Hello,
I am trying to understand why I obtain allocations when using a multiple dispatch version of a function, compared to specialized functions. In the code below, I define different two structs that contain a number of arrays. (In practice, I will have many more structs than this).
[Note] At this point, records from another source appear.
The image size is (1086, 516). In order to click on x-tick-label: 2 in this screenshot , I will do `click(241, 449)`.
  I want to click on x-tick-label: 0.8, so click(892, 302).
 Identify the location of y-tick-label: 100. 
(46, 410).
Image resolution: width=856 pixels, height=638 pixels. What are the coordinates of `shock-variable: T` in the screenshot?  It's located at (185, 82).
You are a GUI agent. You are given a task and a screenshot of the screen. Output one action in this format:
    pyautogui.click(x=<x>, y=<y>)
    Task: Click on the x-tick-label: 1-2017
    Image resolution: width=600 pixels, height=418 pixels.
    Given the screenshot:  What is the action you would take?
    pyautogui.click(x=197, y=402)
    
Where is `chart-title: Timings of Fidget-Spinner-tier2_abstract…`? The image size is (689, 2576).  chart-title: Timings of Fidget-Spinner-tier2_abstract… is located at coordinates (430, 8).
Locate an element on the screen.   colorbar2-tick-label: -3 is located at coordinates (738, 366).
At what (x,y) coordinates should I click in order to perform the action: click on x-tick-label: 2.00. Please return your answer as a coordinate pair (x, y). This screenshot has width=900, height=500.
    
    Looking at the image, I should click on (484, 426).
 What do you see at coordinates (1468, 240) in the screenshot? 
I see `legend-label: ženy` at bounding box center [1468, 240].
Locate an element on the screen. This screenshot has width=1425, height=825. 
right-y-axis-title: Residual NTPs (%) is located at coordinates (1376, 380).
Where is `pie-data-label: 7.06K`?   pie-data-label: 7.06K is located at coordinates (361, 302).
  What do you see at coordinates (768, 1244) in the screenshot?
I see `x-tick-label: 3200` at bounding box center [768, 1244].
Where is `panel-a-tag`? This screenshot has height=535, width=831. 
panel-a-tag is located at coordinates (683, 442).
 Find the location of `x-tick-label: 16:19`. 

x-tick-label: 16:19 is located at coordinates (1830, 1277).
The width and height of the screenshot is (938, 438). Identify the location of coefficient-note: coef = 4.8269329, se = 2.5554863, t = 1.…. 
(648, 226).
I then have code that calculates the total size of all arrays contained within a struct.
using BenchmarkTools
struct x_t{T <: Real}
x1::Array{T, 2}
x2::Array{T, 2}
x3::Array{T, 1}
x4::Array{T, 2}
x5::Array{T, 2}
x6::Array{T, 3}
x7::Array{T, 2}
end
struct y_t{T <: Real}
y1::Array{T, 2}
y2::Array{T, 3}
end
function x_t(T)
return x_t(Array{T, 2}(undef, 10, 5),
Array{T, 2}(undef, 20, 5),
Array{T, 1}(undef, 20),
Array{T, 2}(undef, 120, 9),
Array{T, 2}(undef, 200, 11),
Array{T, 3}(undef, 90, 25, 9),
Array{T, 2}(undef, 10, 15)
)
end
function y_t(T)
return y_t(Array{T, 2}(undef, 10, 4),
Array{T, 3}(undef, 10, 10, 20))
end
function calcLength(xy)
total_length = 0
for field_name in fieldnames(typeof(xy))
field = getfield(xy, field_name)
if isa(field, AbstractArray)
total_length += length(field)
end
end
return total_length
end
function calcLength2(x::x_t)
total_length = 0
for field_name in fieldnames(typeof(x))
field = getfield(x, field_name)
if isa(field, AbstractArray)
total_length += length(field)
end
end
return total_length
end
function calcLength2(y::y_t)
total_length = 0
for field_name in fieldnames(typeof(y))
field = getfield(y, field_name)
if isa(field, AbstractArray)
total_length += length(field)
end
end
return total_length
end
x = x_t(Float64)
y = y_t(Float64)
println(calcLength(x))
println(calcLength(y))
println(calcLength2(x))
println(calcLength2(y))
@btime calcLength(x)
@btime calcLength(y)
@btime calcLength2(x)
@btime calcLength2(y)
The output of this (Julia 1.9.0) is
23850
2040
23850
2040
127.265 ns (8 allocations: 464 bytes)
43.512 ns (3 allocations: 80 bytes)
96.447 ns (0 allocations: 0 bytes)
42.747 ns (0 allocations: 0 bytes)
As can be seen, if I rely on multiple dispatch, the code is allocating memory, whereas if I specialize the code to the two types of structs, it does not. I would like to understand why this is, and if it can be avoided. Thanks.